Give the records below again, word for word. No pictures belong in the copy.

•••••

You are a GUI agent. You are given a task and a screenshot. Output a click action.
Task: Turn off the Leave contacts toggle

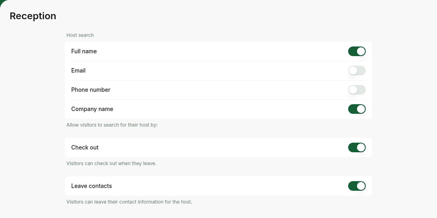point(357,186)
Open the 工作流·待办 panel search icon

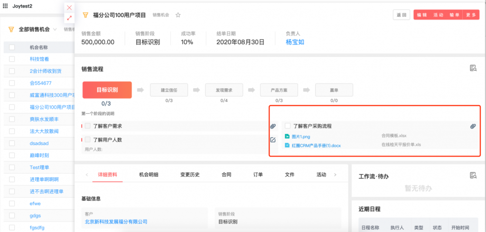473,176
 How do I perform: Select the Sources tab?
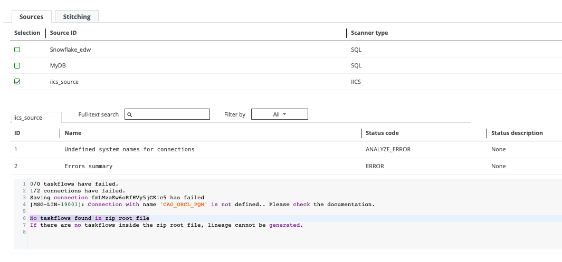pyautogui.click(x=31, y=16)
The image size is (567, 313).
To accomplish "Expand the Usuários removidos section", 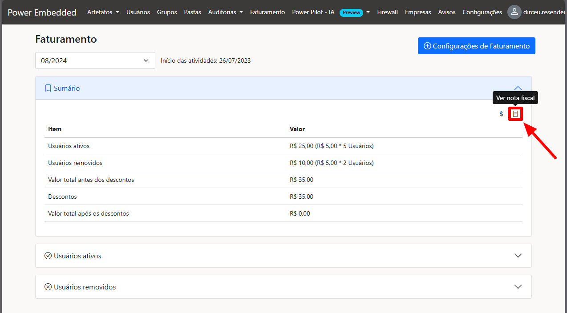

•••••

■ Exercise answer
You are a GUI agent. You are given a task and a screenshot. Output a click action.
Task: Turn off the Leave contacts toggle

point(357,186)
Open the 工作流·待办 panel search icon

473,176
 How do I perform: Select the Sources tab?
pyautogui.click(x=31, y=16)
The image size is (567, 313).
To accomplish "Expand the Usuários removidos section", 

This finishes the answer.